Our project integrates mathematics into the science curriculum through increased attention to data analysis. Data analysis is a natural bridge between science and mathematics; mathematics students get a welcome context in which to practice their skills, and science students get new and powerful tools to help them understand content. Yet data analysis is complicated; fortunately, new advances in technology can help students use mathematical tools they might otherwise be unable to use.


We can also ask why more mathematics has not been integrated into science already. The stereotypical answer--which is largely true--is that the students "can't do the math." While we can glibly say that technology will help them, a more interesting question to ask is, "just what math is it that we want students to use in the science classroom?"

The curriculum development we have done on this project to date has, as of December 2001, consisted of developing prototype laboratory activities and doing extensive field tests. If we look at the math in these labs, we easily see measurement when students get their raw data. But to analyze the data (which occurs partly before measurement) students need to use many math-ema-tical ideas; chief among these seem to be functions and variation. Interestingly, we can also look at function and variation, as we use them in data analysis, as sophisticated tools for measurement.

So let us talk about measurement. Of all the areas covered by standards documents from the United States (e.g., NCTM 2000), measurement is the weakest.

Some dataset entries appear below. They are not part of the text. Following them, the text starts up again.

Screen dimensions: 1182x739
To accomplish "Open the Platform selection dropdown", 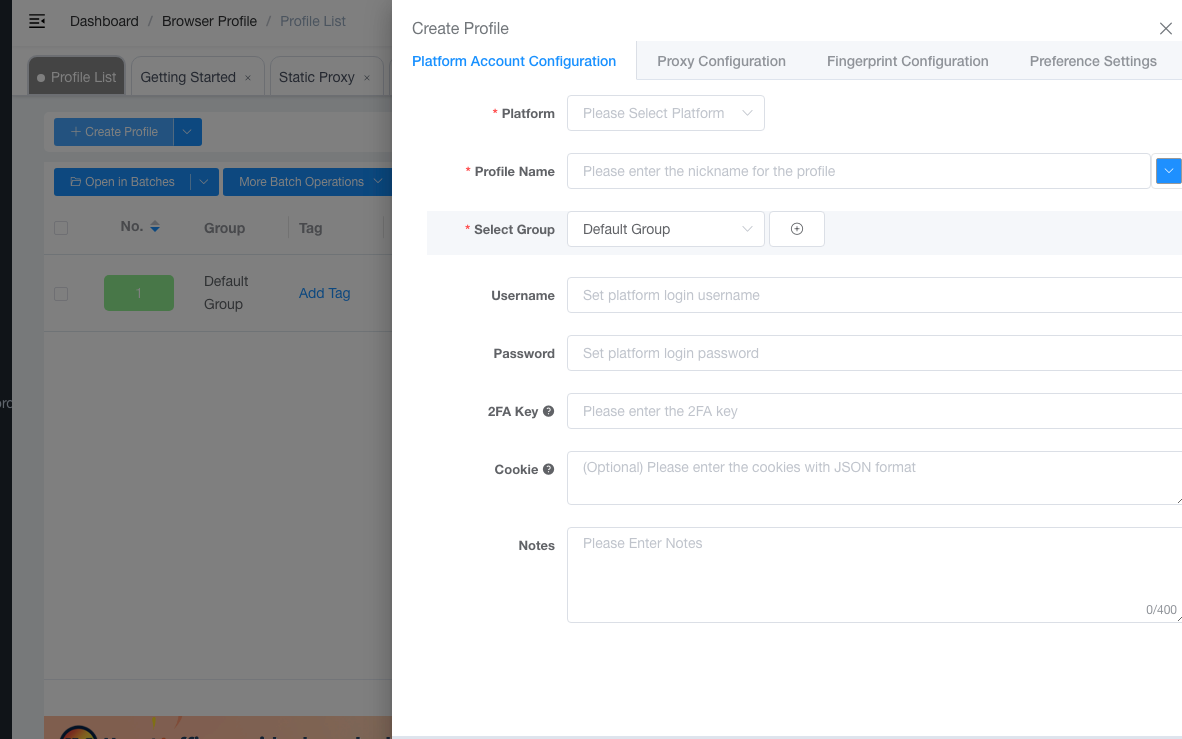I will tap(665, 113).
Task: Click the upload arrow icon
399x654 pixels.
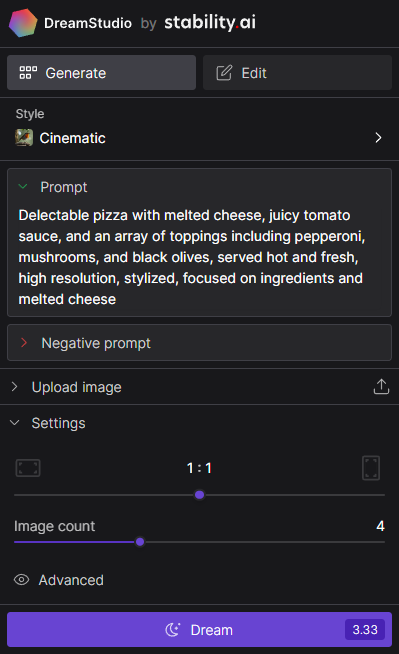Action: [x=381, y=387]
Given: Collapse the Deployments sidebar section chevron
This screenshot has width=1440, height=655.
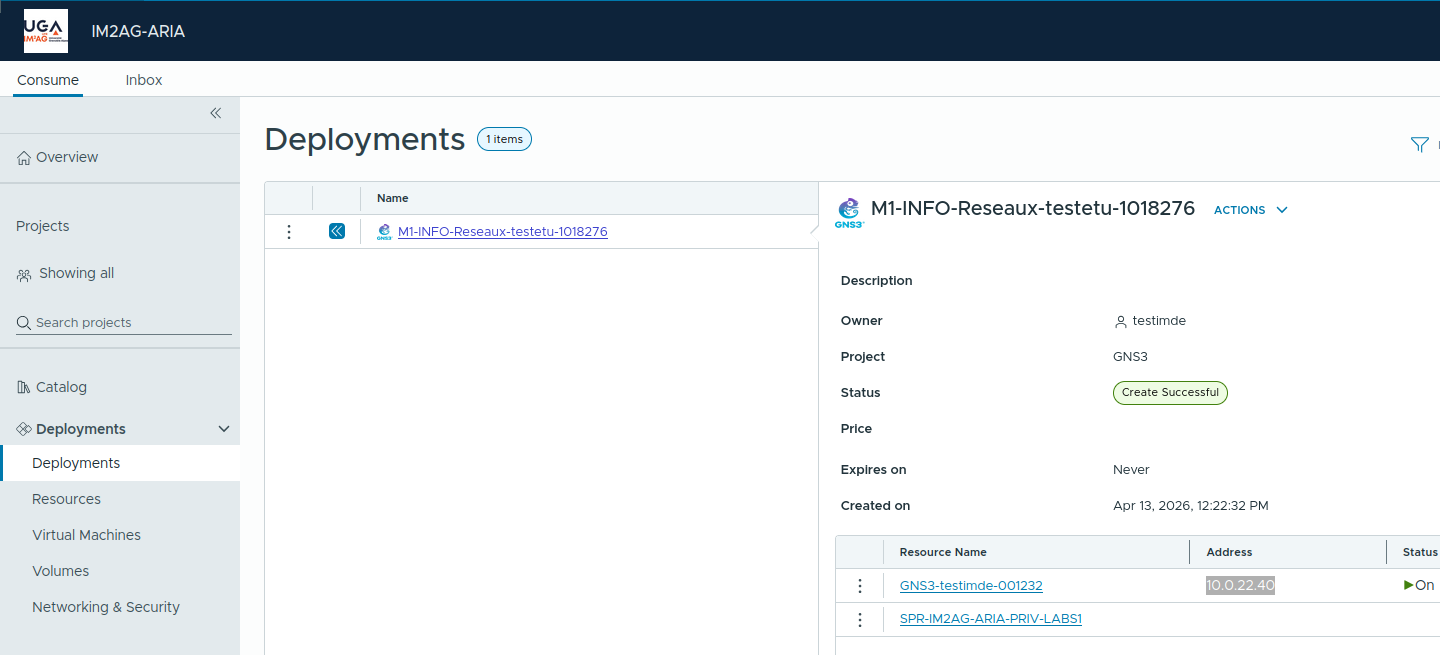Looking at the screenshot, I should (224, 429).
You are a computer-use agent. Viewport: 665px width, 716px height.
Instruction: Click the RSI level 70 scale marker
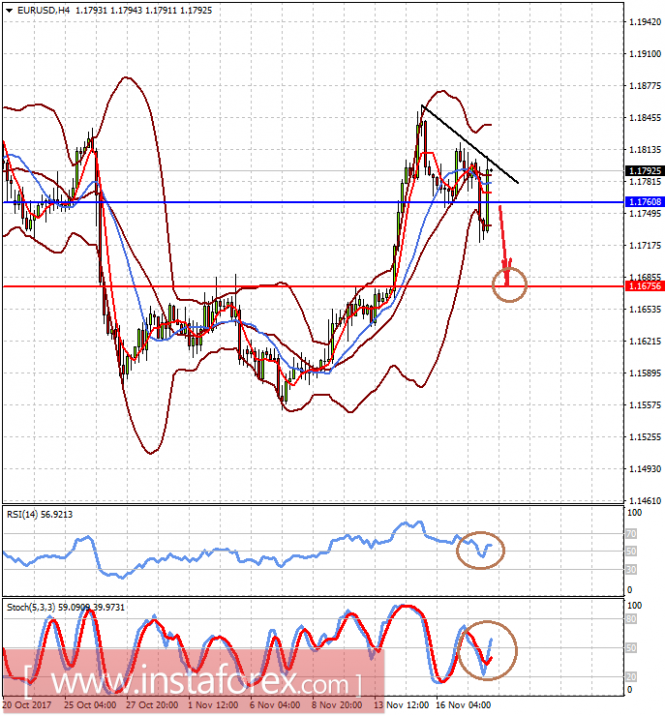tap(631, 534)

In the early grades, it focuses on skills such as learning to use a ruler; later on, it extends itself only as far as units analysis and formulas for volume. Measurement error gets a brief nod; the main idea is not to carry too many decimal places. In the data analysis and probability strand, there is some discussion of residuals, but we do not discuss their causes. And while students are to "understand the distinction between a statistic and a parameter" (p. 325) the idea that you can find a parameter based on data is limited to finding a proportion based on a poll.

In general, science standards documents are not much better. With the few notable exceptions (for example, the Benchmarks documents: AAAS 1990, 1993, 2001), they are weighed down by the massive amounts of content they seem obligated to cover (even NRC 1995, while a good document, suffers from this content-heaviness).

So let us first take a broad view of the mathematics we do when we do science. Then we will look at a sample curriculum activity field-tested in a high school, and discuss the mathematics in it. This activity highlights functions and variation, and we will be able to see how closely these are related to measurement in this context. Finally, we will comment on the importance of measurement to our subsequent curriculum development, to data analysis, and to the study of the nature of science.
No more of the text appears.